There was another glaring example of this during the Wild Card Round, when on a third-and-1 in the first quarter, Browns defensive lineman Larry Ogunjobi stood up Maurkice Pouncey and then drove him into the backfield on a play where fullback Derek Watt was stuffed for no gain.

"That's part of the investigation I mentioned in my opening statement, and so we're not going to be able to answer all of those questions in one setting, or (answer them) succinctly in one sentence," said Tomlin. "We'll investigate, we'll plot a course, and then we'll plan and walk that course at the appropriate time."

But Tomlin also made it clear that while the sting from the early playoff exit hasn't dissipated, he's remains committed.

"Don't ask me about my level of confidence as I sit here today. I've just been kicked out of the single-elimination tournament, so I probably can't give you a legitimate answer in terms of that," said Tomlin. "But in terms of being all-in, you bet."

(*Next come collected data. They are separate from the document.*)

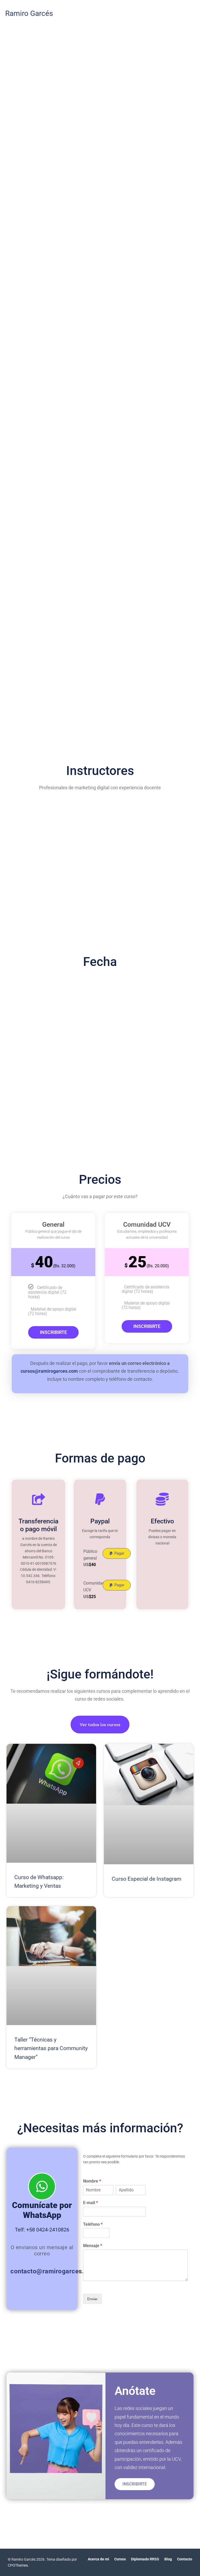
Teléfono (93, 2224)
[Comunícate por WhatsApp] (42, 2186)
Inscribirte (53, 1332)
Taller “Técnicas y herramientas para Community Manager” (51, 2048)
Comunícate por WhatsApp (42, 2210)
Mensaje (92, 2245)
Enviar (92, 2299)
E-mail (90, 2202)
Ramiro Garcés (29, 13)
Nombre (92, 2181)
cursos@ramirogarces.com (49, 1371)
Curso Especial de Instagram (146, 1879)
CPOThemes (18, 2565)
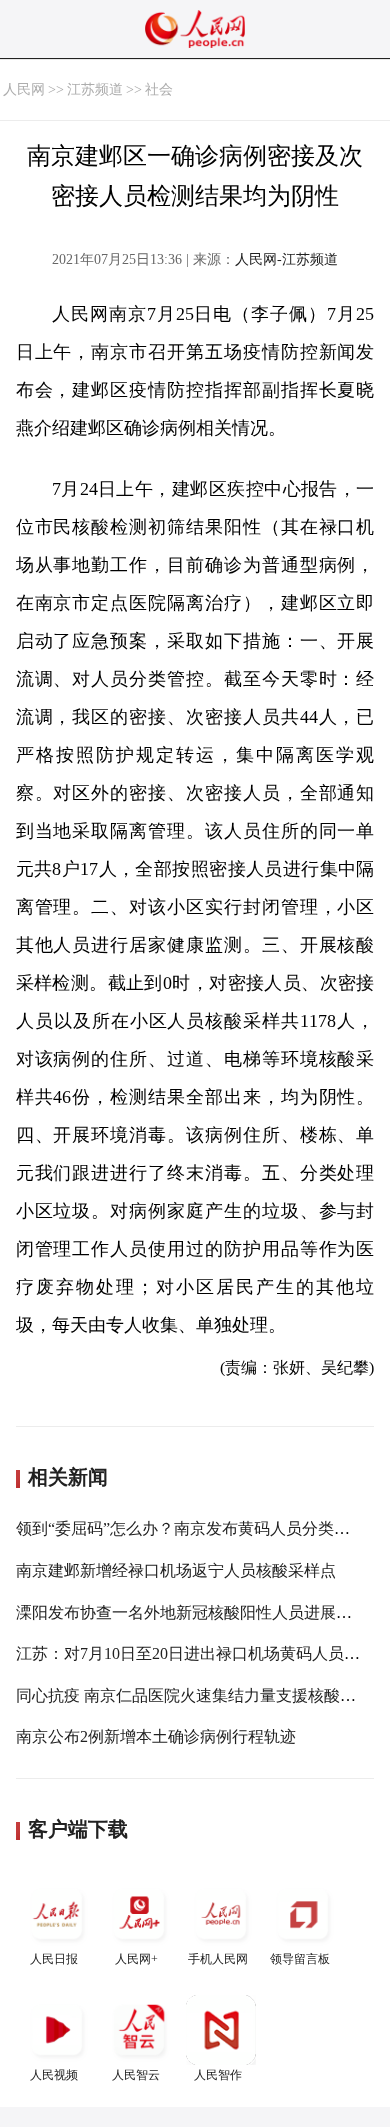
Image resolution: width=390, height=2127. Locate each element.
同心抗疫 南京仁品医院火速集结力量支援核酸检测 (194, 1695)
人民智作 (218, 2075)
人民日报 (54, 1959)
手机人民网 (218, 1959)
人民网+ (136, 1959)
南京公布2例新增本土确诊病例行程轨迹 (156, 1736)
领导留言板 (300, 1959)
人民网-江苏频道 (286, 259)
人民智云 (136, 2075)
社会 (159, 89)
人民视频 (54, 2075)
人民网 (24, 89)
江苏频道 (95, 89)
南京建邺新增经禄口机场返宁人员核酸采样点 (176, 1570)
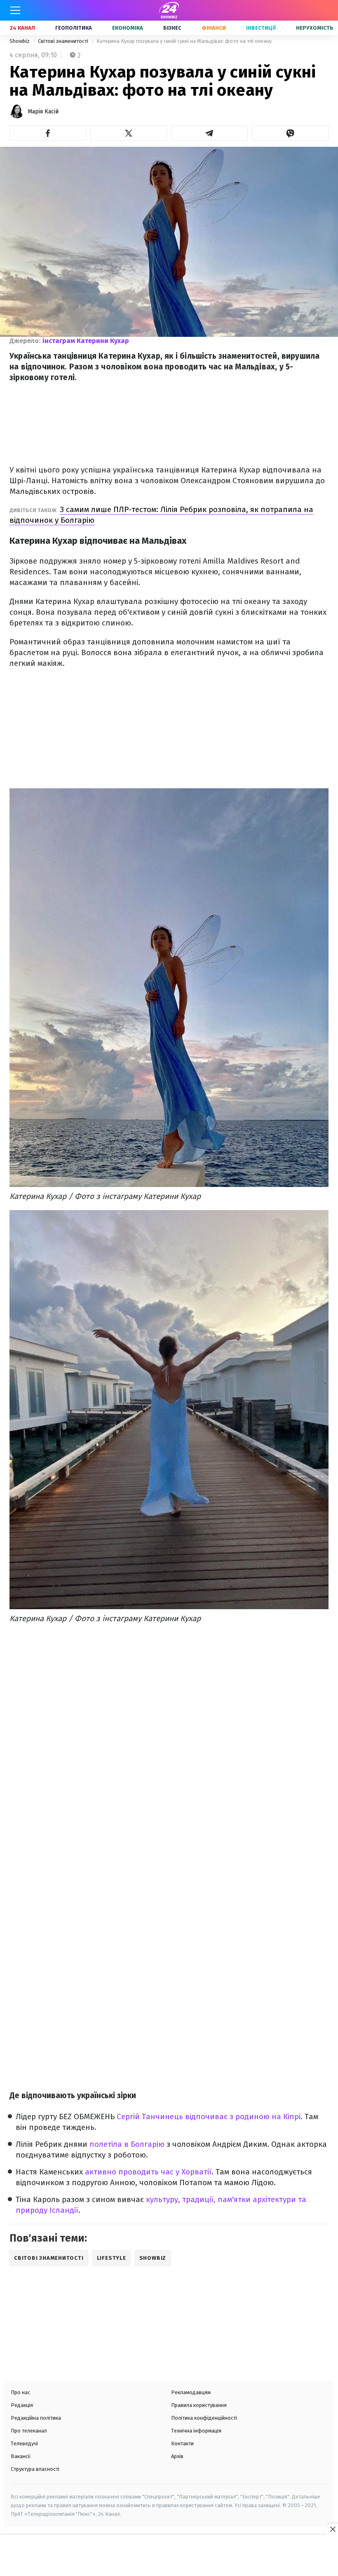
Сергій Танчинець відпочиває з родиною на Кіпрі (208, 2116)
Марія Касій (43, 111)
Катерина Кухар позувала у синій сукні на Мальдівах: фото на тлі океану (184, 41)
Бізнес (172, 28)
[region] (169, 2556)
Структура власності (35, 2469)
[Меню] (15, 10)
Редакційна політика (36, 2418)
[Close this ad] (332, 2529)
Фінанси (214, 28)
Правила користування (199, 2405)
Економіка (127, 28)
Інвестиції (261, 28)
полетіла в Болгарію (126, 2144)
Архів (177, 2456)
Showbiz (20, 41)
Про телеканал (29, 2431)
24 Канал (22, 28)
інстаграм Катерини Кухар (85, 341)
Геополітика (73, 28)
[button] (47, 133)
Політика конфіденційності (204, 2418)
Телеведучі (24, 2443)
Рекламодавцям (191, 2392)
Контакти (182, 2443)
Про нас (20, 2392)
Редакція (22, 2405)
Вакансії (21, 2456)
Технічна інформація (196, 2431)
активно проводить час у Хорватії (148, 2171)
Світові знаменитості (63, 41)
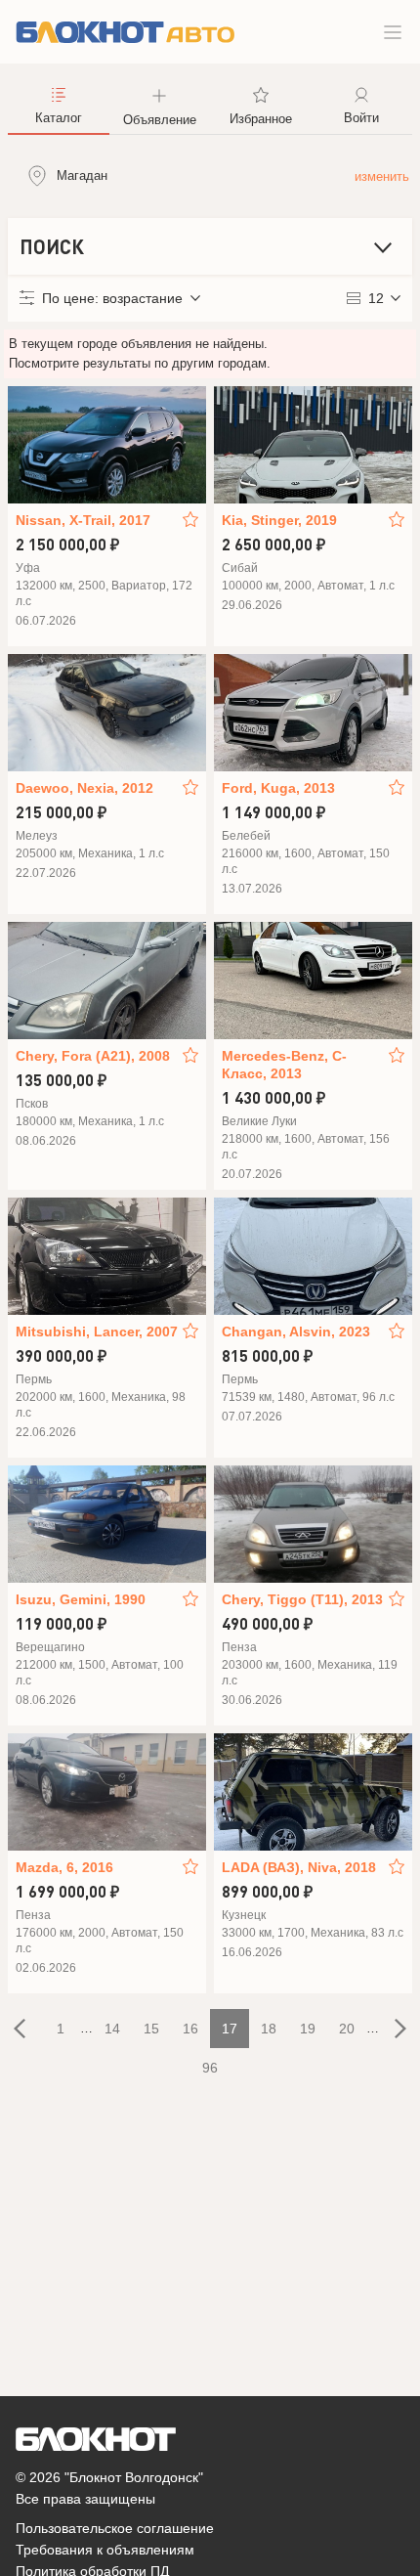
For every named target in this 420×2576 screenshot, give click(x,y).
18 (268, 2028)
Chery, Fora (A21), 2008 (93, 1056)
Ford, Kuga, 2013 (278, 788)
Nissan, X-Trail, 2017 (83, 520)
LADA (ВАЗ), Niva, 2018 (299, 1867)
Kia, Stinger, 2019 (279, 520)
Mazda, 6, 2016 (64, 1867)
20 (347, 2028)
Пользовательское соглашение (115, 2528)
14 (112, 2028)
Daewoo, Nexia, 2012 (84, 788)
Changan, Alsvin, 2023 (296, 1331)
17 (229, 2028)
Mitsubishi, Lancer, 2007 (97, 1331)
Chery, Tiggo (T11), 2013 (302, 1599)
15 (151, 2028)
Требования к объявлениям (105, 2549)
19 (307, 2028)
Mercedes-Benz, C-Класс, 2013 (284, 1064)
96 (210, 2067)
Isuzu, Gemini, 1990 (81, 1599)
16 (190, 2028)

"From a health standpoint, we're still going through the exit physical (examination) procedures. A lot of the injuries that transpired in-season, those surgeries already have happened and those people are in the rehab process – guys like Bud Dupree and Devin Bush and Zach Gentry and Zach Banner and others. If there are surgeries on the horizon for us, those things will be discussed and planned in the upcoming days and weeks. Our intentions always are to move as swiftly as we can in those circumstances in an effort to not adversely affect the preparation process for the 2021 season."